>> START Working data
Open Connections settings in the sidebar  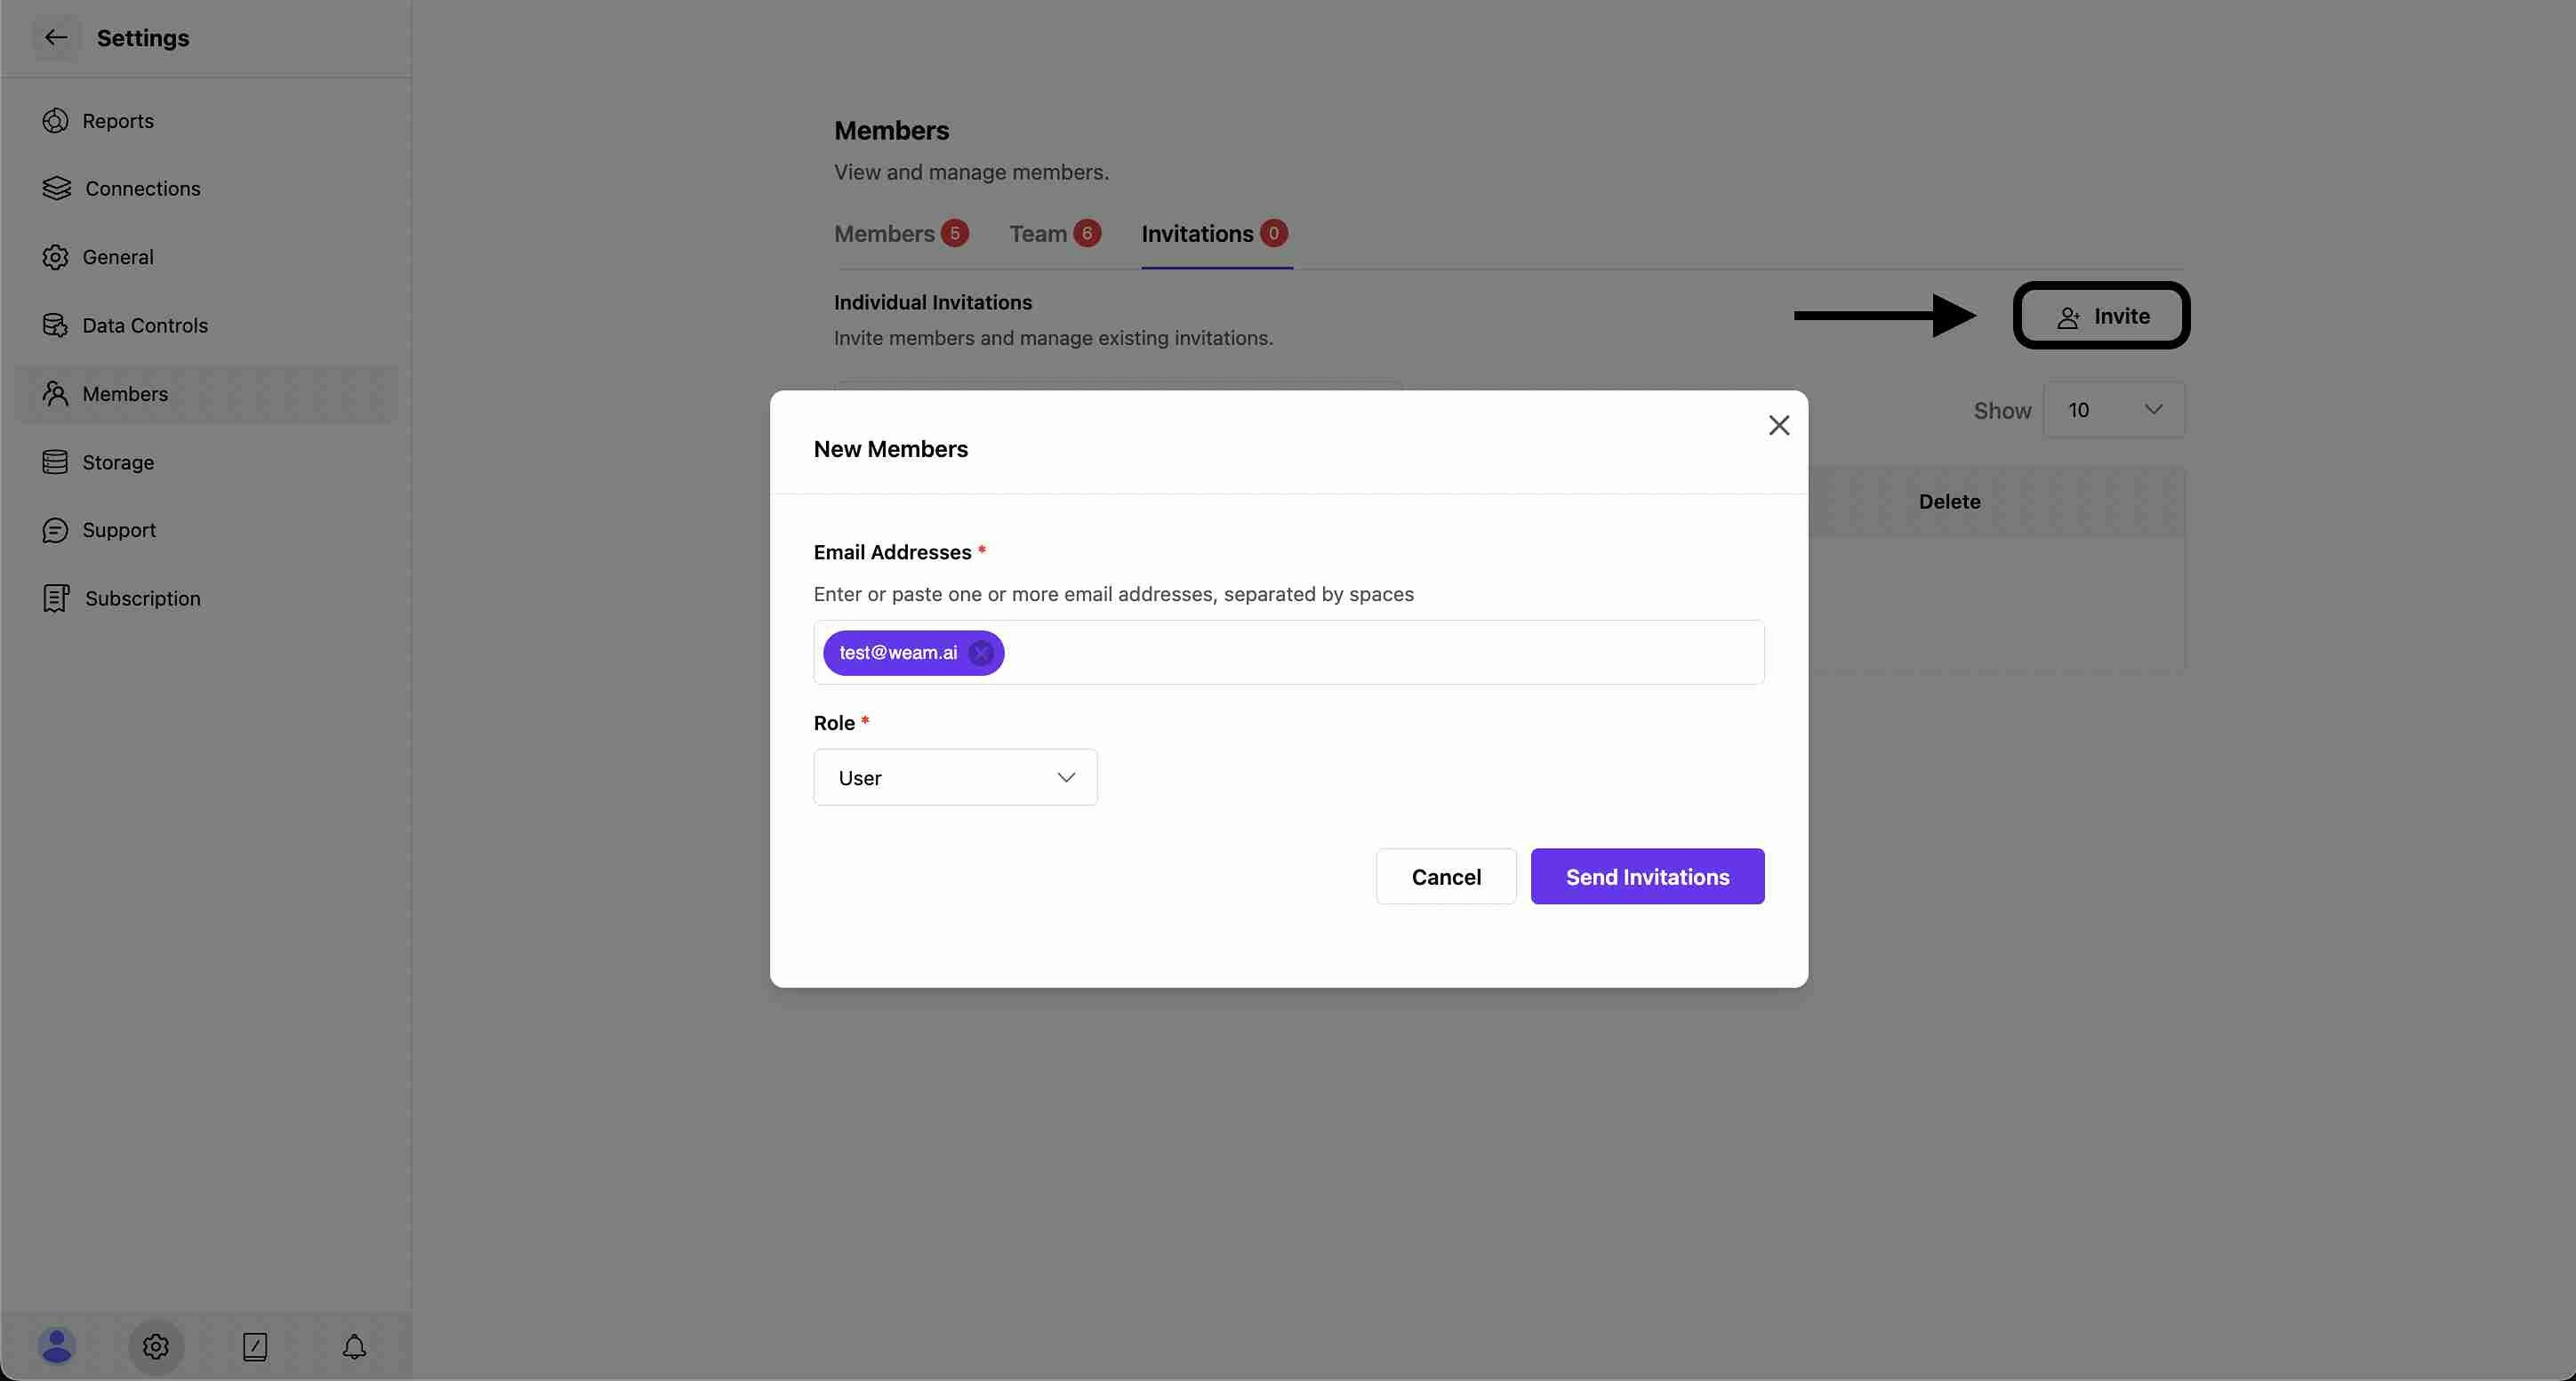142,189
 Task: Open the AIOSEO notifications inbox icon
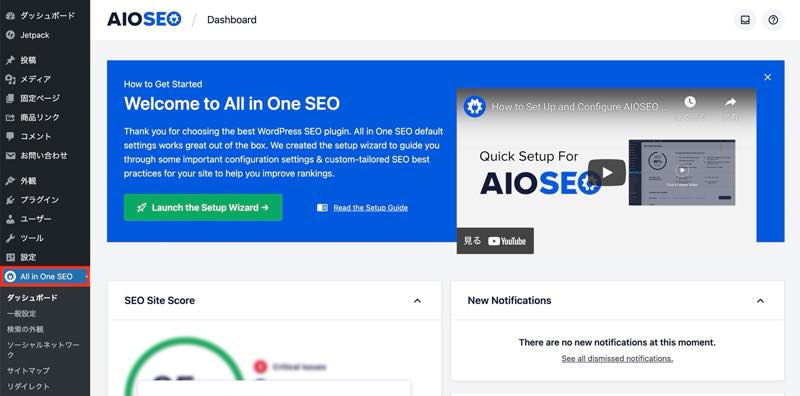coord(745,20)
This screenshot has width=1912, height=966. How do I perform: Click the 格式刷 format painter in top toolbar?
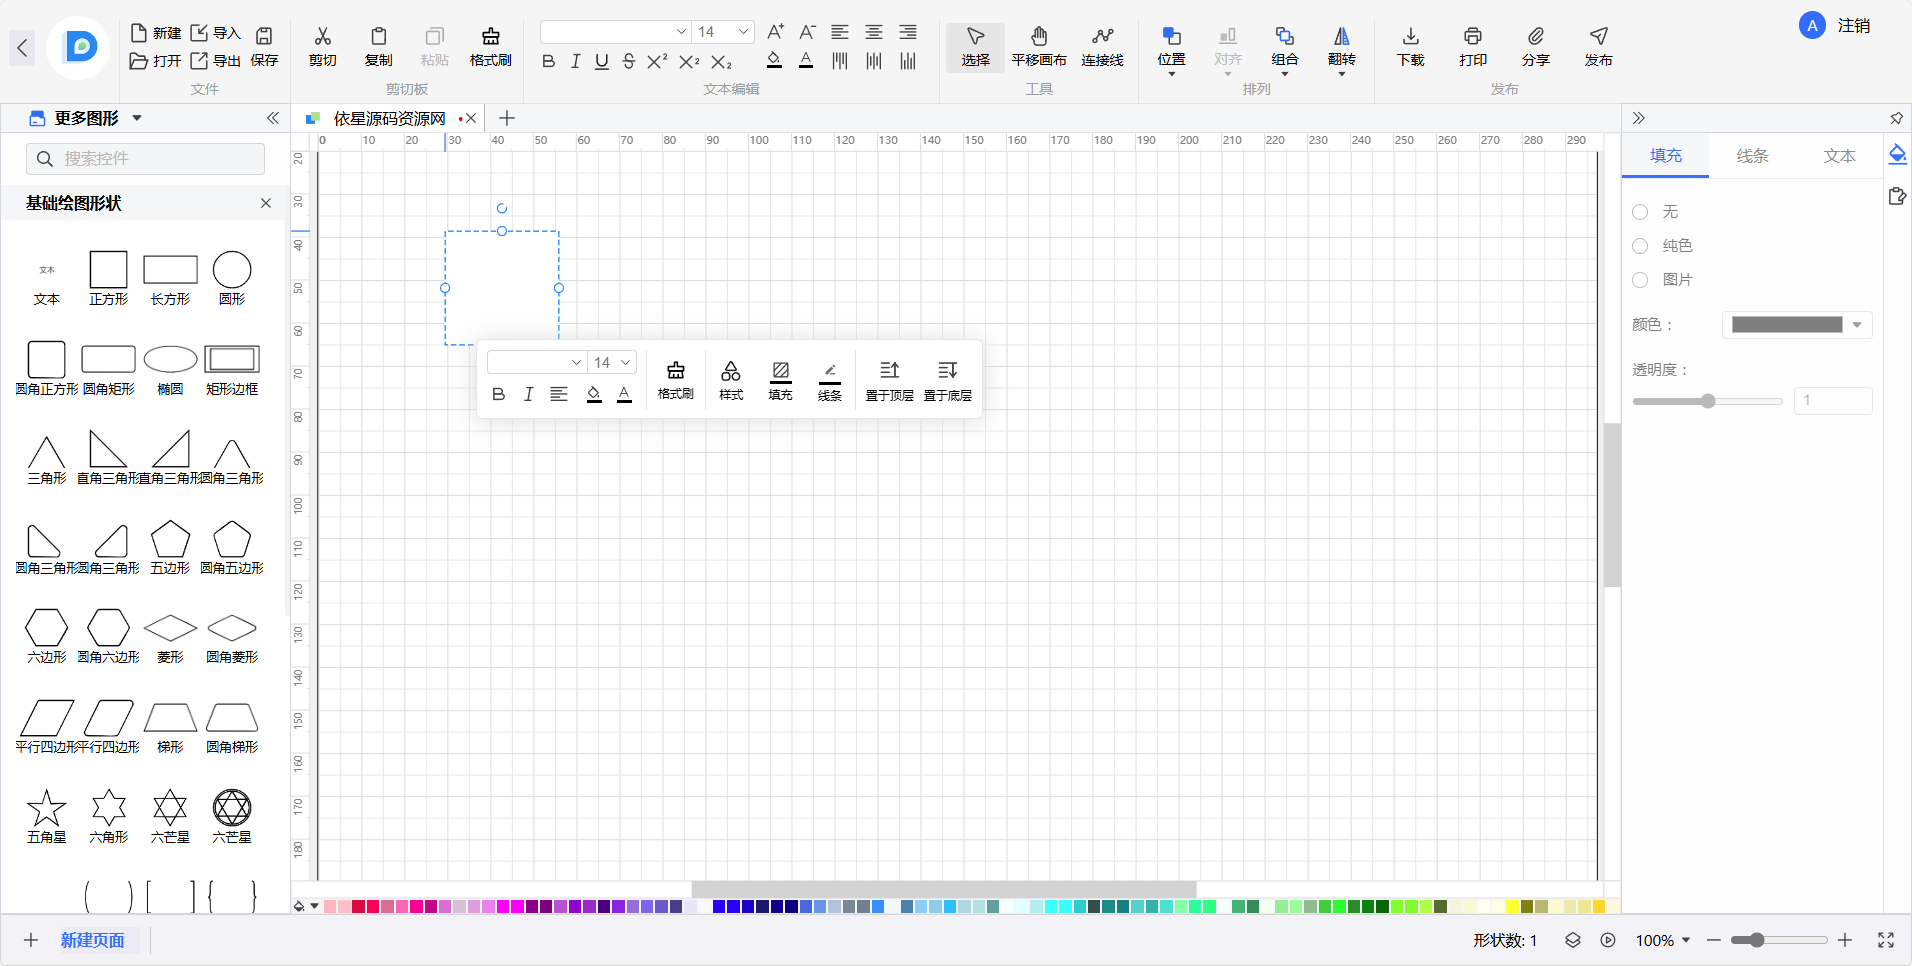click(490, 46)
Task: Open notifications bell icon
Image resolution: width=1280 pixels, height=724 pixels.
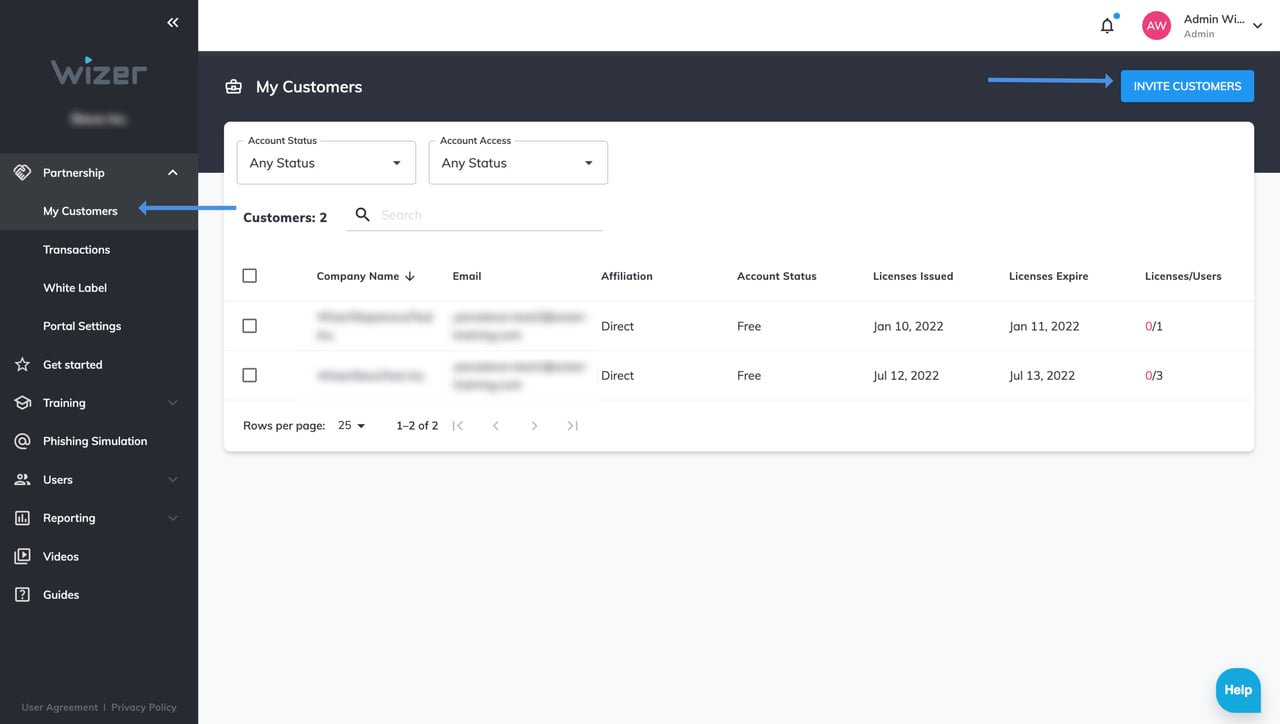Action: [x=1107, y=26]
>> END Working data
■ Problem statement ■
Can you reproduce everything from the line containing "Task: Open notifications bell icon" down to the end of the items above, word for word, with the pictures left out?

■ Answer in full ■
Task: Open notifications bell icon
Image resolution: width=1280 pixels, height=724 pixels.
Action: [x=1107, y=26]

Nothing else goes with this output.